Hindsight plugs into most of the popular coding agents and AI assistants through its MCP server, direct SDK integrations, and hooks. If you're already running one of these tools, adding persistent memory is usually a few lines of config.

### Coding agents

**Claude Code** - Hindsight has first-class support through [hooks](https://hindsight.vectorize.io/integrations). Every conversation gets captured automatically, and relevant context is recalled on each prompt. You can also connect it as an [MCP server](https://hindsight.vectorize.io/sdks/integrations/local-mcp) for more control over when memories are stored and retrieved.

**[OpenCode](/opencode-setup-guide/)** - There's a [community plugin](https://hindsight.vectorize.io/integrations) that auto-retains conversations and recalls context on session start. It adds retain, recall, and reflect tools directly into OpenCode's tool palette.

**[OpenClaw](/clawdbot-setup-guide/)** - Hindsight integrates with OpenClaw to add memory capabilities to Claude-based agent workflows. The production memory infrastructure includes server-side access control and a plugin with auto-managed embeddings.

**Codex CLI** - Similar to the Claude Code integration, Hindsight hooks capture conversations and recall context automatically.
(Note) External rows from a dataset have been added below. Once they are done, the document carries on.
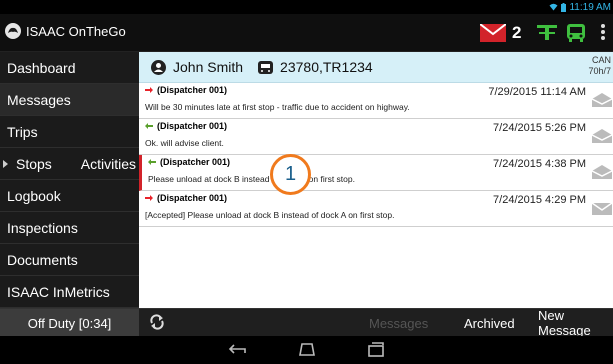 The height and width of the screenshot is (364, 613). I want to click on signal-tower-icon, so click(547, 32). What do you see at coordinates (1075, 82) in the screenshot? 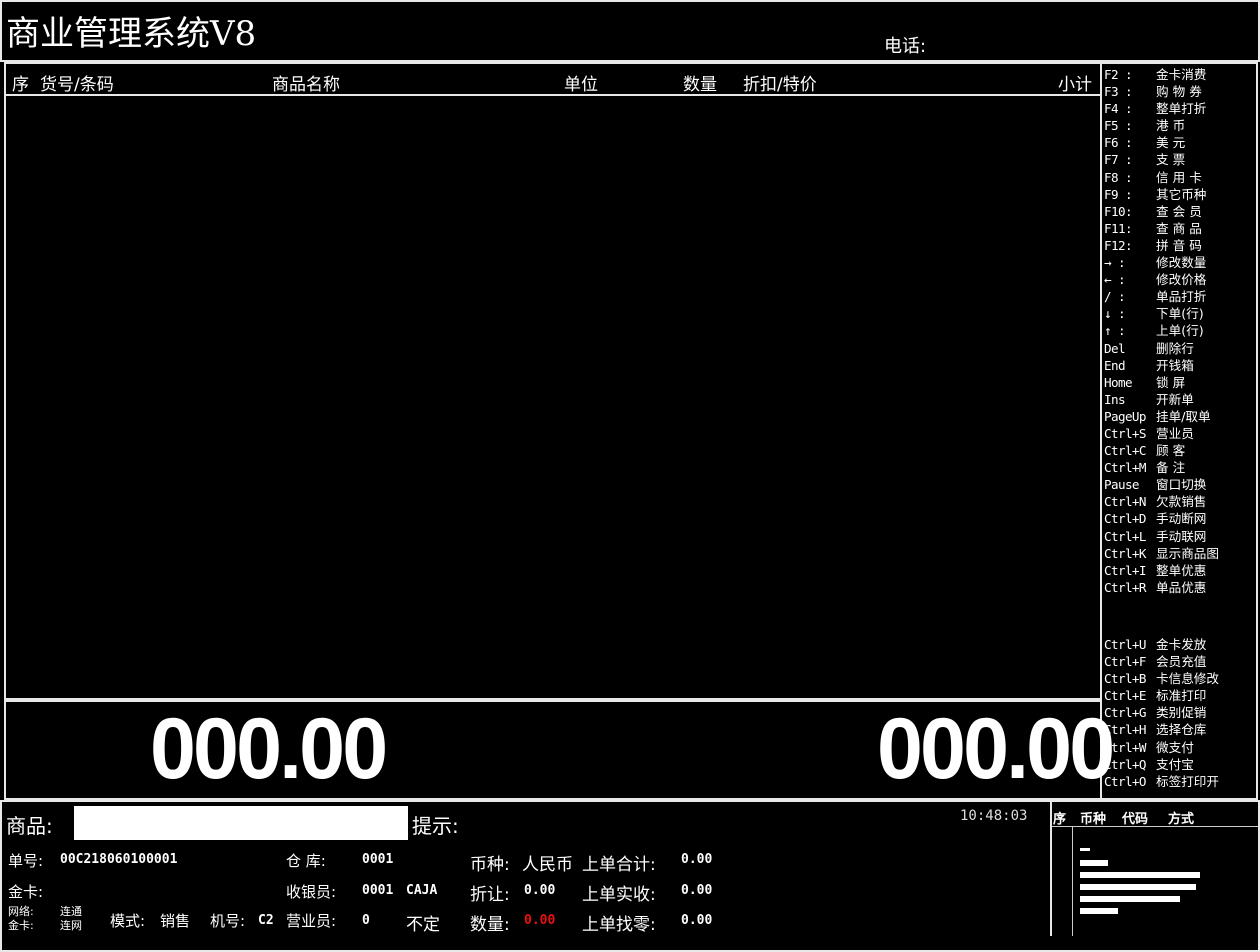
I see `col-subtotal: 小计` at bounding box center [1075, 82].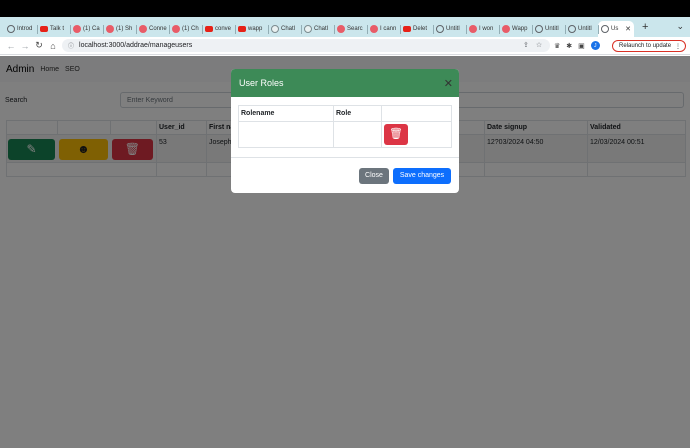 The height and width of the screenshot is (448, 690). Describe the element at coordinates (557, 46) in the screenshot. I see `extension-icon: ♛` at that location.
**Zed** - The Zed editor's AI assistant gets long-term memory through Hindsight's MCP server. Add it as an HTTP transport entry in Zed's MCP configuration.

**Cursor** - Connect Hindsight as an MCP server to give Cursor persistent memory across coding sessions.
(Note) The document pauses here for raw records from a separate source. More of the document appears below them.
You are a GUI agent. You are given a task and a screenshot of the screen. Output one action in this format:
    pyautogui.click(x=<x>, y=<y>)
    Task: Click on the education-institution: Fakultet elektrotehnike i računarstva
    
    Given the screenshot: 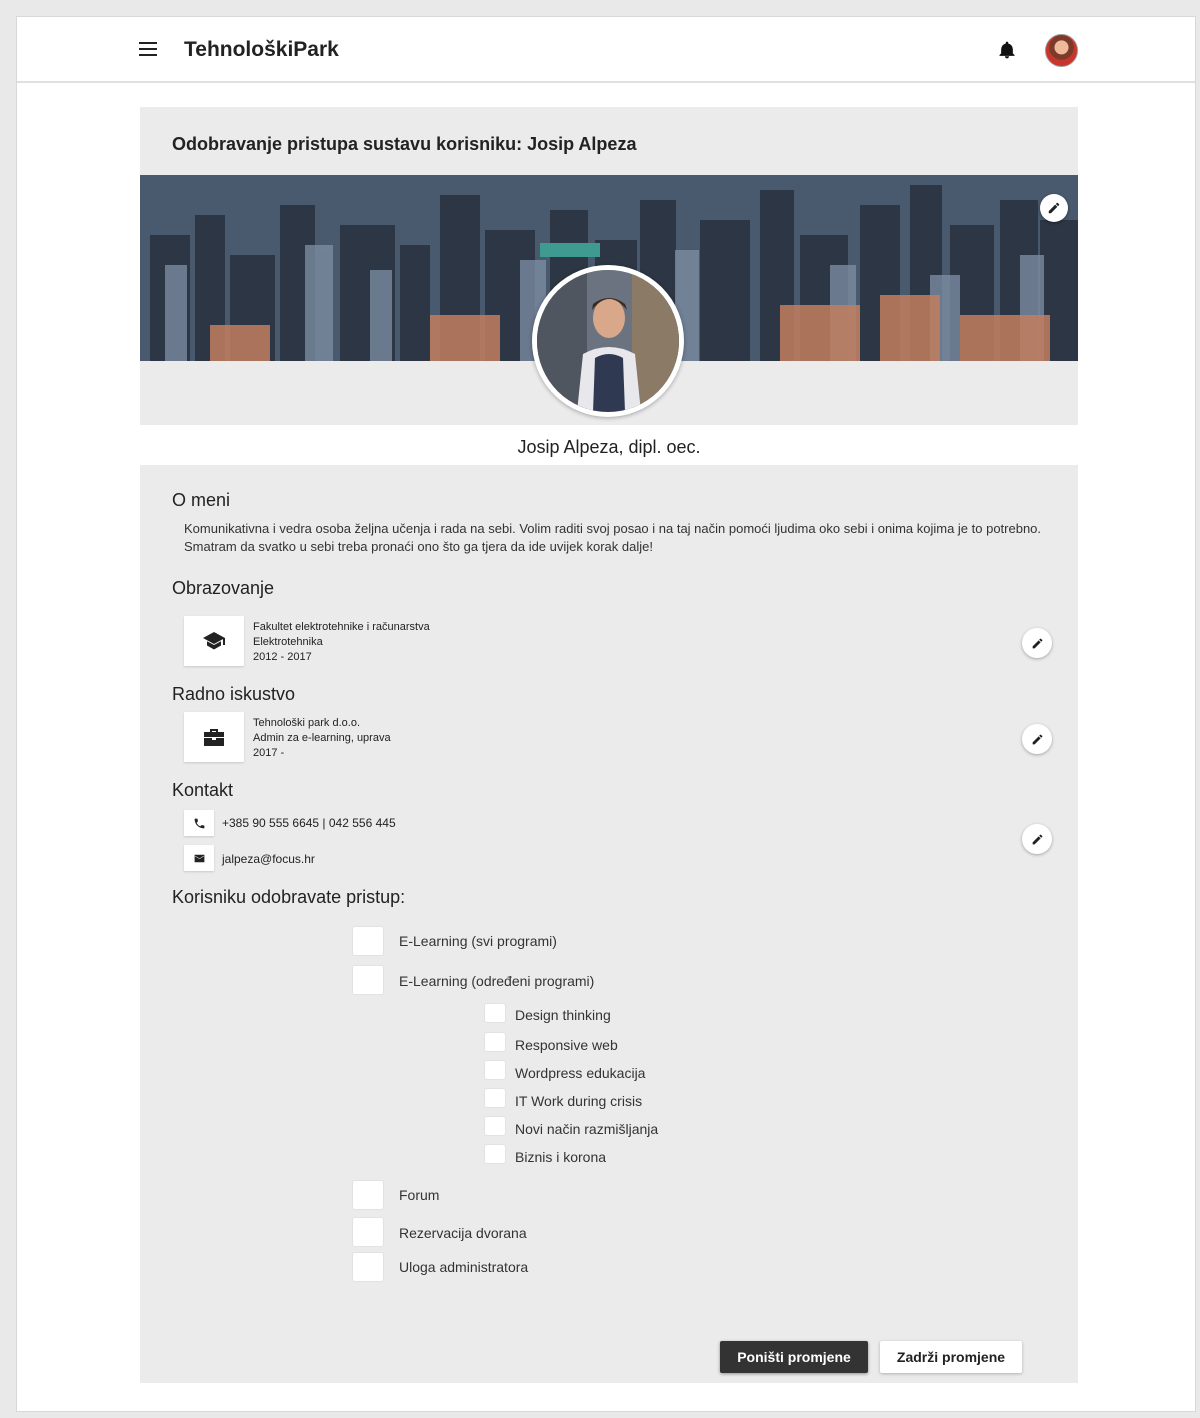 What is the action you would take?
    pyautogui.click(x=342, y=627)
### AI assistants and frameworks

**[Hermes Agent](/hermes-agent-setup-guide/)** - Hindsight serves as the memory backend for the Hermes multi-agent messaging framework. If you're running Hermes, this replaces the built-in MEMORY.md and session search with a more capable vector-based system.

**[Agno](/agno-get-start/)** - There's a direct integration for Agno agents. Instead of SQLite-backed chat history, you get structured long-term memory with entity extraction and semantic search.

**[Obsidian](https://obsidian.md)** - Through the MCP server, you can connect Obsidian's AI plugins to Hindsight for persistent memory across your notes and research workflows.

**n8n** - A community node for n8n workflows adds retain, recall, and reflect operations. Drop it into any workflow alongside Slack, Sheets, OpenAI, and 400+ other integrations.

### MCP server

The most flexible option is the MCP server itself. It works with any MCP-compatible client:

```bash
# Connect Claude Code
claude mcp add --transport http hindsight http://localhost:8888/mcp/

# Or use single-bank mode for a specific memory bank
claude mcp add --transport http hindsight http://localhost:8888/mcp/my-bank/
```

The MCP server exposes 29 tools including retain, recall, reflect, mental model management, directive creation, and memory browsing. See the [full integrations list](https://hindsight.vectorize.io/integrations) for all supported tools.

## What's next

Once Hindsight is running, here are some things to try:

- **Wire it into an existing agent** using the LLM wrapper for automatic memory management
- **Create separate memory banks** for different projects or users to keep memories organized
- **Set up the [Hindsight MCP server](https://github.com/vectorize-io/hindsight)** to give coding agents like Claude or Cursor persistent memory across sessions
- **Monitor memory growth** through the web UI's entity browser to understand what your agent is learning
- **Compare with [Cognee](/cognee-vs-hindsight/)** if you also need knowledge extraction from documents and multimodal data

Hindsight is one of those tools that gets more valuable the longer you run it. The first few days of memories are useful. A few months in, the agent starts making connections you didn't explicitly tell it about. That's the mental models kicking in, and it's where the real value shows up.